Quel usage le parti républicain fera-t-il de son pouvoir si, comme c’est presque certain, il prend le contrôle de l'une ou des deux chambres du Congrès lors des élections de mi-mandat en novembre – un succès facilité par ce que j'ai décrit ailleurs comme un coup d'État légal[1] ? En temps normal, le système américain de séparation des pouvoirs fait qu’une situation de cohabitation produise une impasse, un statu quo. Mais on peut craindre cette fois-ci que le résultat soit substantiel : les républicains utiliseront leur pouvoir au Congrès non seulement pour bloquer les initiatives présidentielles, mais aussi pour remodeler la politique américaine dans des directions réactionnaires, ultra-droitières et antidémocratiques.
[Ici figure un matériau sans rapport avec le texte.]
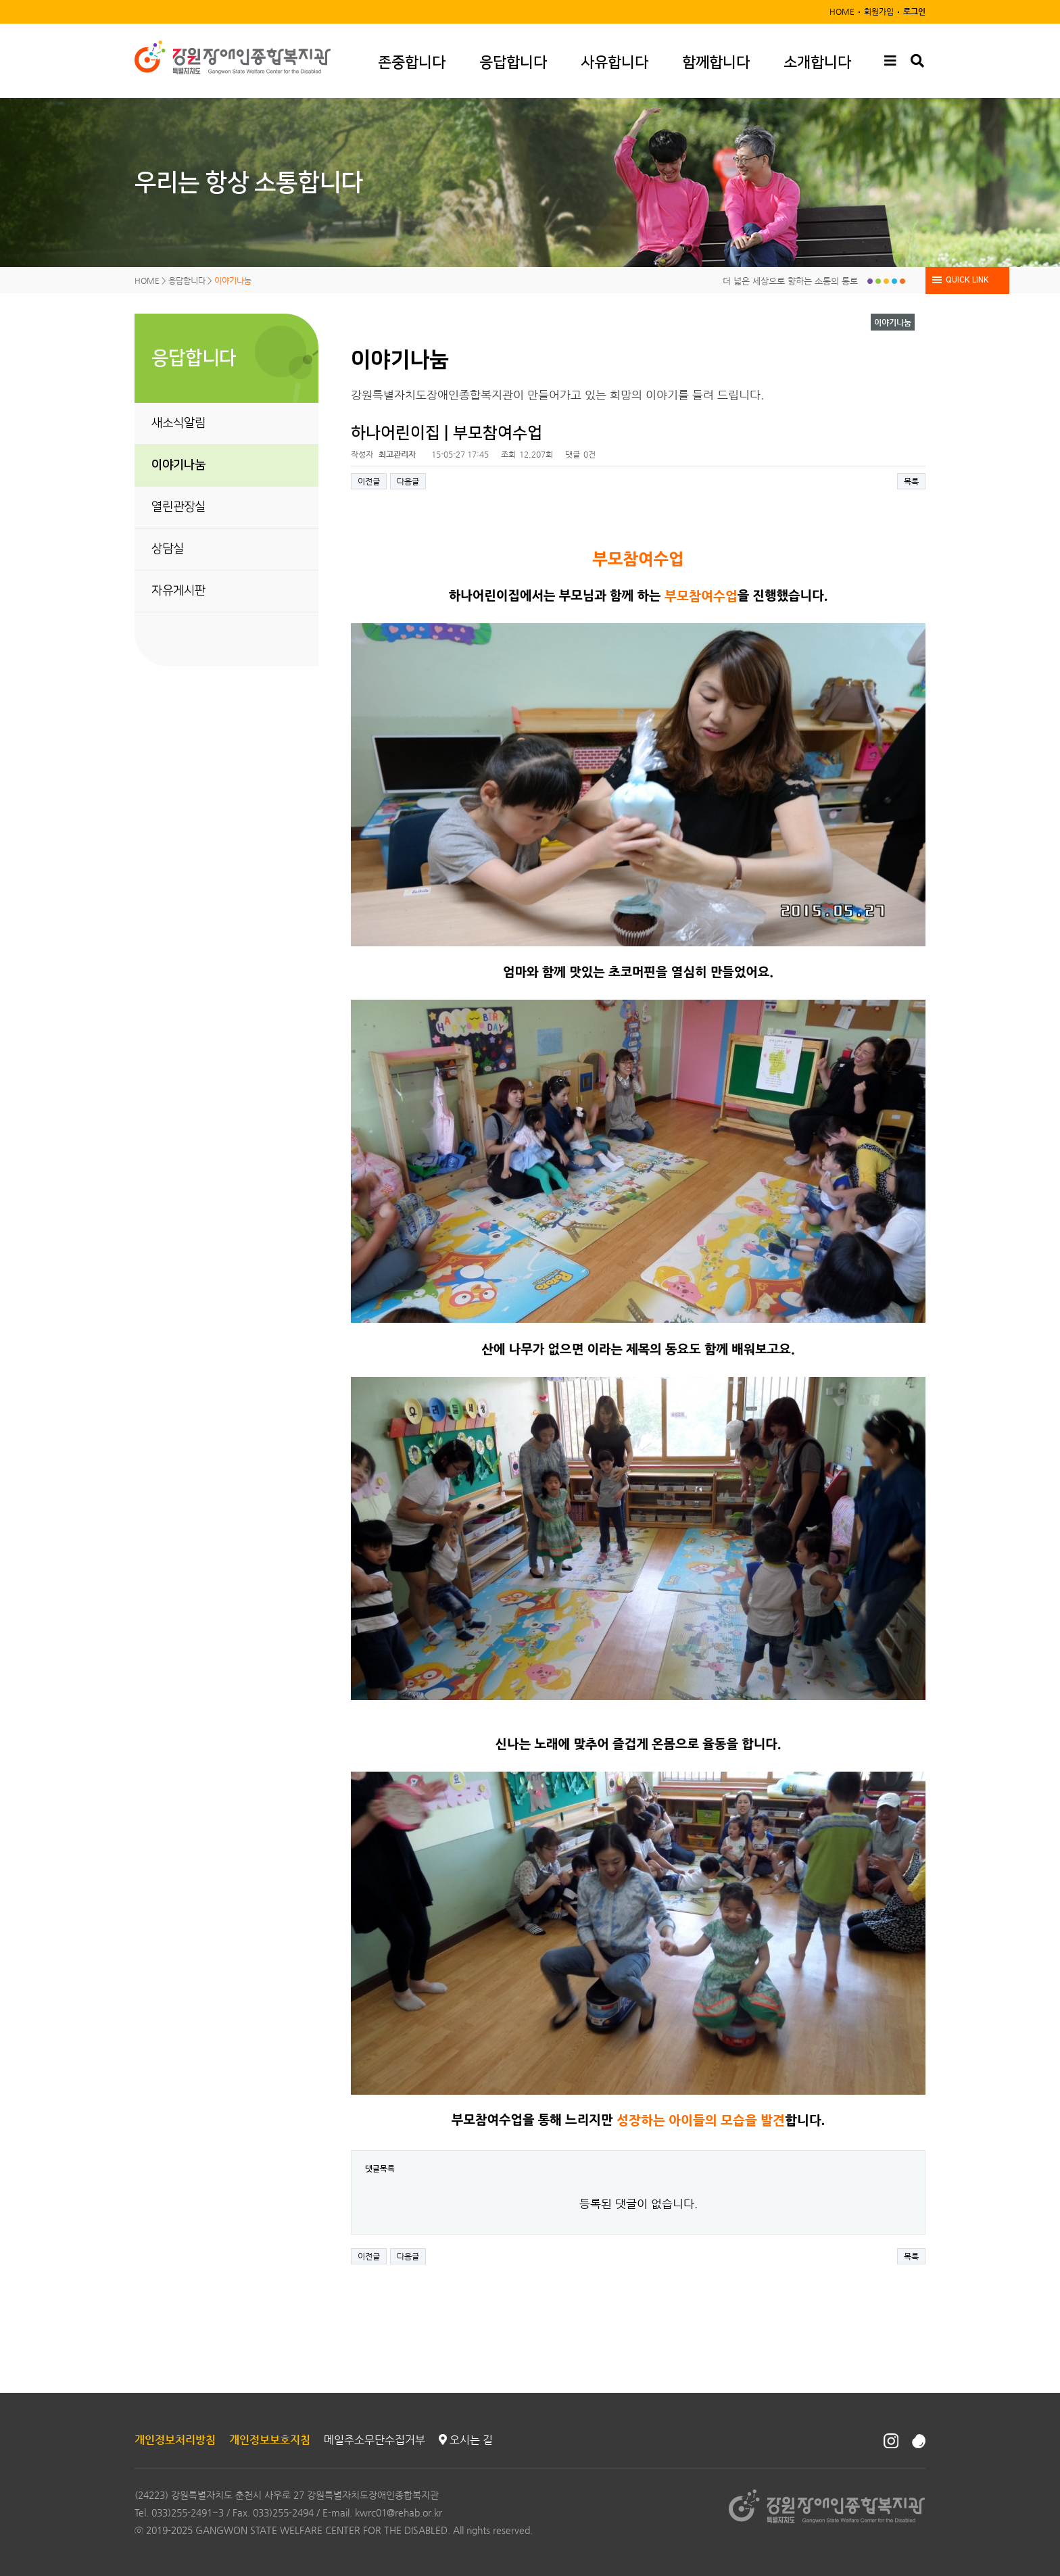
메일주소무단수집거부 (374, 2439)
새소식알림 (178, 423)
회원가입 (879, 11)
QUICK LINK (967, 280)
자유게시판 (178, 591)
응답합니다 (513, 62)
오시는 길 (466, 2439)
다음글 (408, 481)
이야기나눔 (178, 465)
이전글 (369, 481)
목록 (911, 481)
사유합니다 (614, 62)
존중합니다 (411, 62)
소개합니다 (817, 62)
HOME (841, 11)
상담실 (167, 549)
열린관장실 (178, 507)
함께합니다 (716, 62)
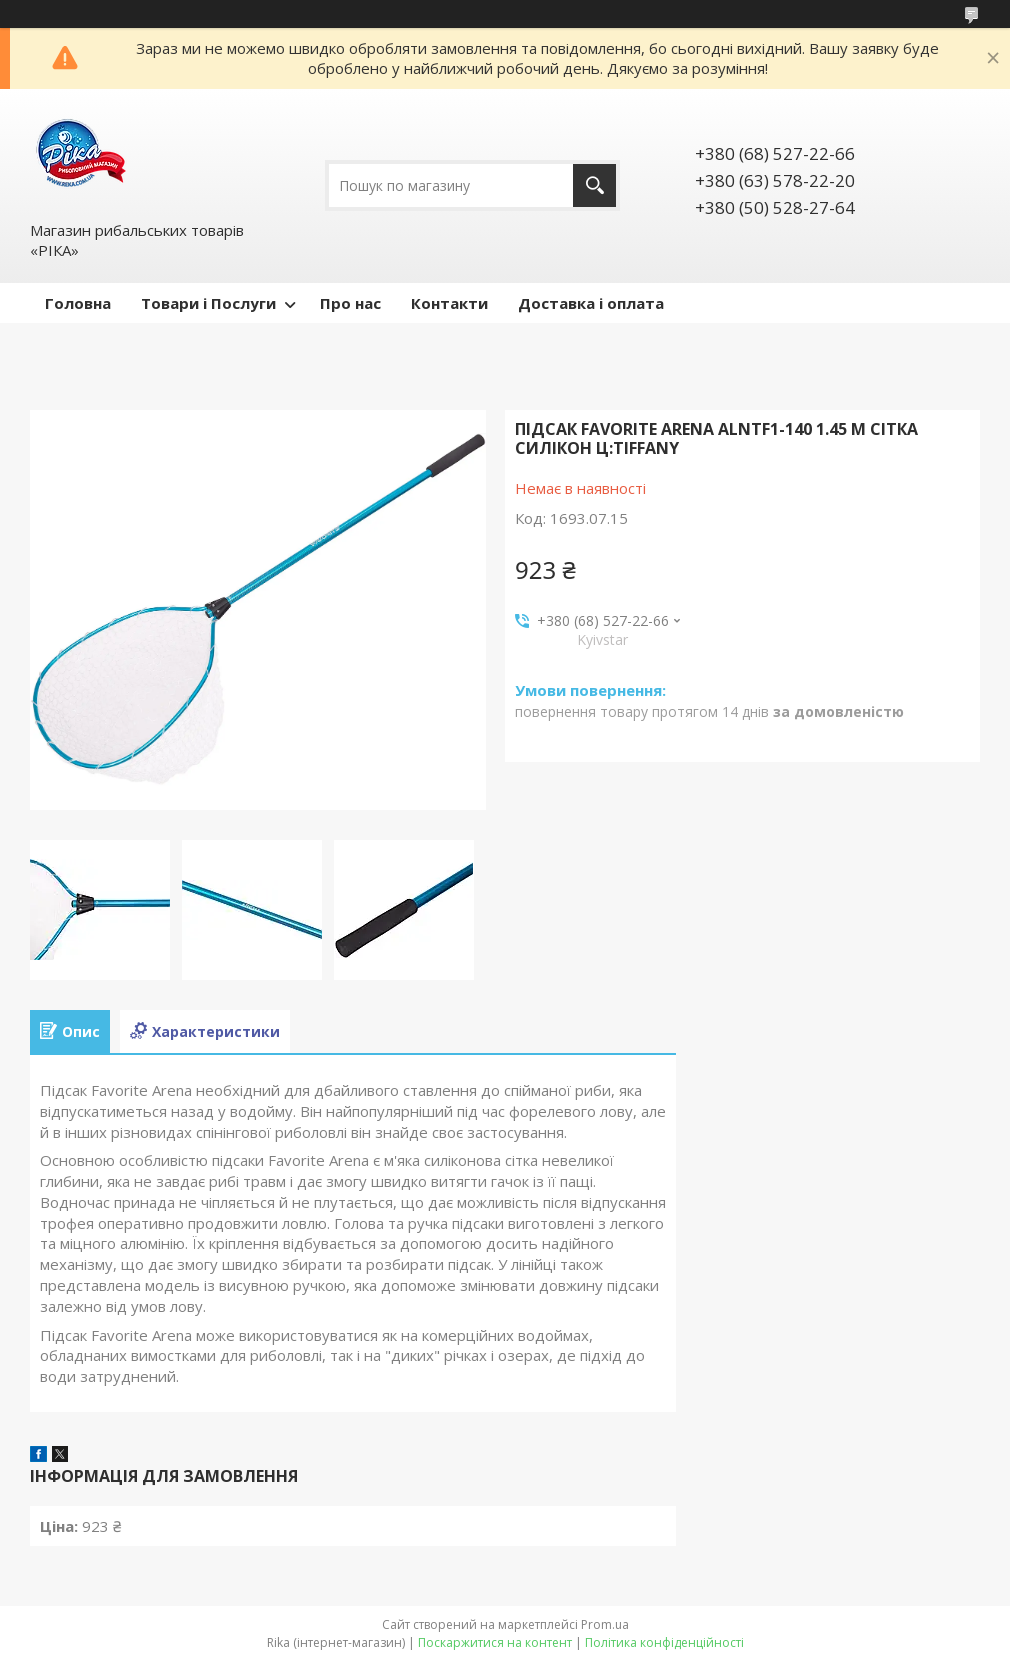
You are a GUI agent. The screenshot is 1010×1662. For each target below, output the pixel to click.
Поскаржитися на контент (495, 1642)
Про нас (350, 303)
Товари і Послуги (208, 303)
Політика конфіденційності (664, 1642)
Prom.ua (605, 1624)
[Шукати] (594, 185)
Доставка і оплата (591, 303)
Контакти (449, 303)
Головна (78, 303)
La situation politique actuelle de l'Amérique est souvent décrite à travers l’image d’une polarisation partisane, résultat de la dérive des deux partis vers les extrêmes politiques. Toutefois, cela reflète une mauvaise compréhension de ce qui s'est passé. Si le parti démocrate s'est un peu déplacé vers la gauche, le Grand Old Party (GOP) est devenu un parti de droite radicale qui a violé les normes et procédures démocratiques en rejetant les résultats des élections et en participant à des insurrections. La journaliste Jennifer Rubin commente : « Ce n'est pas de la polarisation lorsqu'un parti reconnaît les résultats d'une élection démocratique et que l'autre ne le fait pas. C'est une radicalisation du GOP[2]. » Dans le même temps, le GOP a adopté des politiques sociales et économiques racistes, xénophobes, homophobes et réactionnaires. Bien que le virage du parti vers l'extrême droite ait largement précédé l'ascension politique de Donald Trump, il s'est accéléré depuis son élection en 2016 et a atteint de nouveaux sommets (ou, plutôt, de nouvelles profondeurs) depuis sa défaite en 2020[3]. D'autres réactions et régressions sont probables après les élections de mi-mandat, lorsque le Parti républicain gagnera un substantiel pouvoir supplémentaire, et lorsqu'il deviendra encore plus extrême et réactionnaire parce que des candidats ultra-droitiers au Congrès, qui ont récemment remporté les primaires du GOP contre des titulaires moins extrêmes, seront élus.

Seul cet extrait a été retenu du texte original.